• _Textauszug_
------------

Stress, psychische Belastung und Depression können neben körperlichen Symptomen, wie Magen/Darmbeschwerden, Miktionsproblemen, Atem -und Kreislaufstörungen auch zu erheblichen Beeinträchtigungen der oralen Gesundheit beitragen. Besonders bei vorbestehenden gingivalen und parodontalen Erkrankungen kann es zu Verschlechterungen mit massiven Entzündungen und letztlich Destruktionen der oralen Hart- und Weichgewebe kommen. Die Ursachen dafür sind heterogen.

------------

• _Angezeigte Daten_
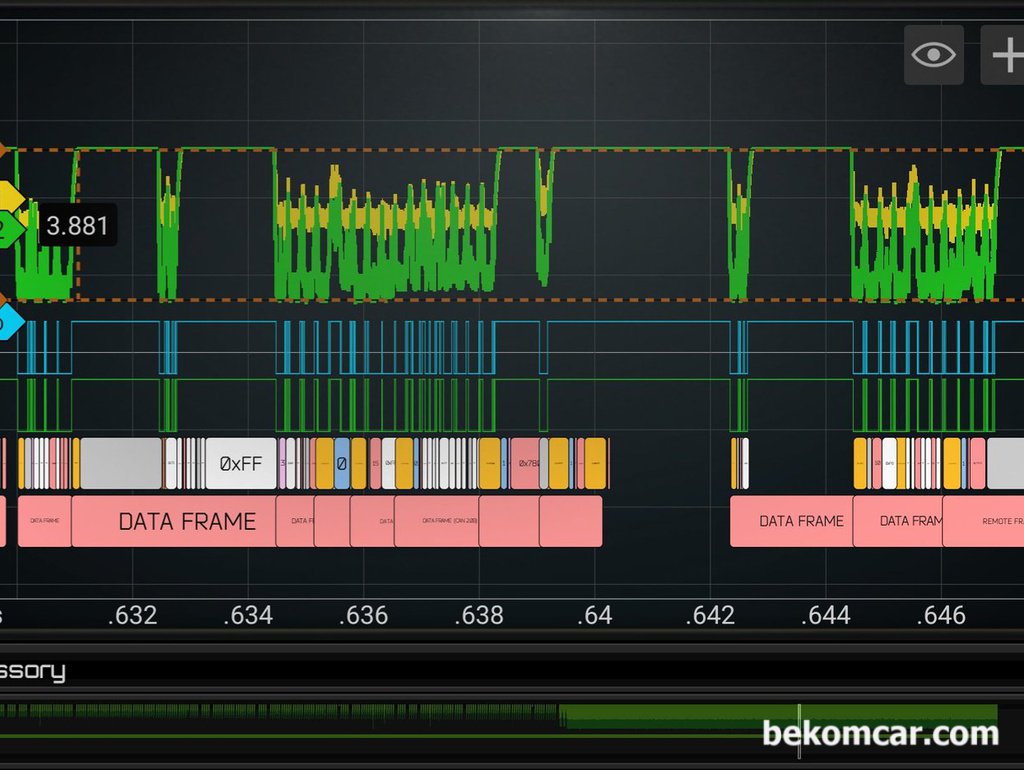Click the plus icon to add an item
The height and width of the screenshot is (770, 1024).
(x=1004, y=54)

------------

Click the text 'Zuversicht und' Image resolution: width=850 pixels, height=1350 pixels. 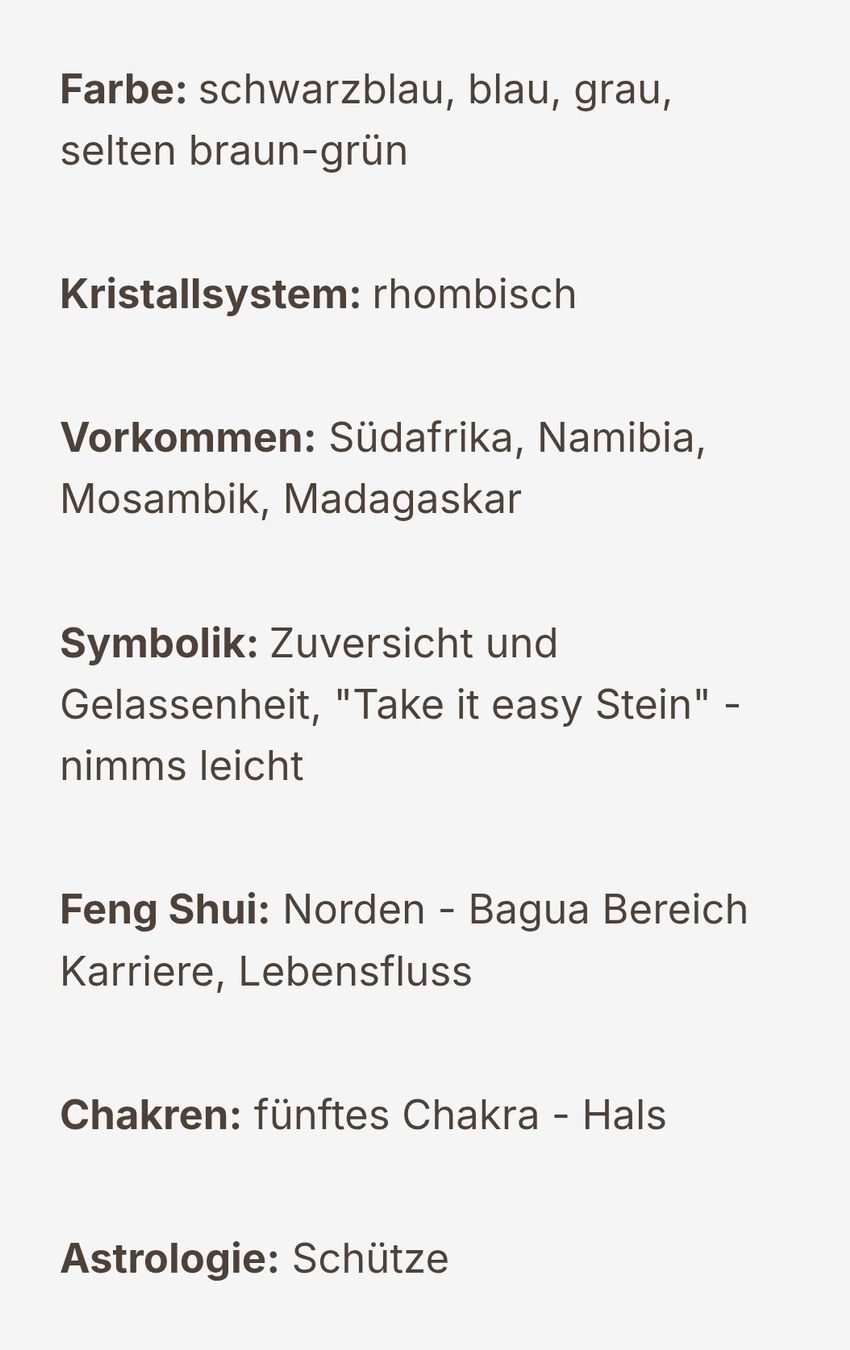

------------

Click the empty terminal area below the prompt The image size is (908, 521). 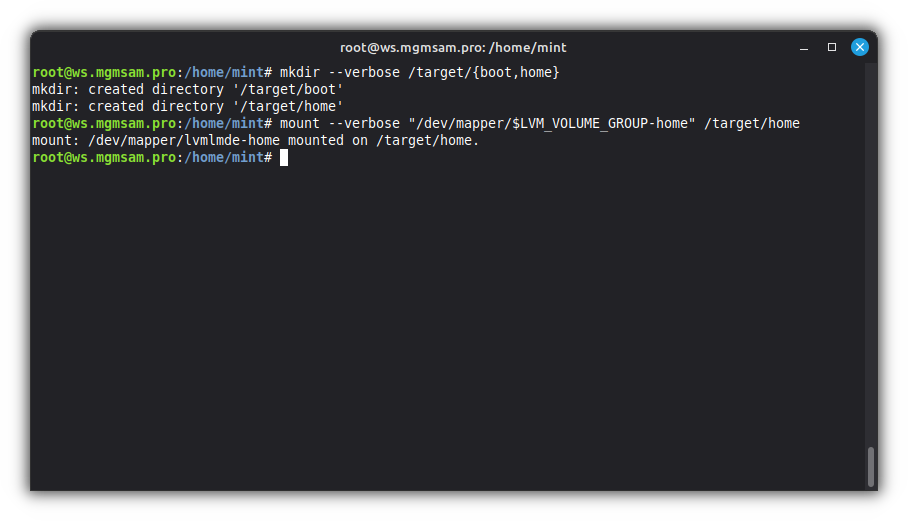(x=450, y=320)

------------

• _Aufgaben_
- A) Welche Gewebe können laut dem Textauszug bei vorbestehenden gingivalen und parodontalen Erkrankungen letztlich zerstört werden?
- B) Schreiben Sie aus dem Textauszug den Abschnitt ab, der bei „Stress, psychische Belastung“ beginnt und bei „dafür sind heterogen.“ endet.

• _Übungsergebnisse_
- A) Die oralen Hart- und Weichgewebe.

- B)
Stress, psychische Belastung und Depression können neben körperlichen Symptomen, wie Magen/Darmbeschwerden, Miktionsproblemen, Atem -und Kreislaufstörungen auch zu erheblichen Beeinträchtigungen der oralen Gesundheit beitragen. Besonders bei vorbestehenden gingivalen und parodontalen Erkrankungen kann es zu Verschlechterungen mit massiven Entzündungen und letztlich Destruktionen der oralen Hart- und Weichgewebe kommen. Die Ursachen dafür sind heterogen.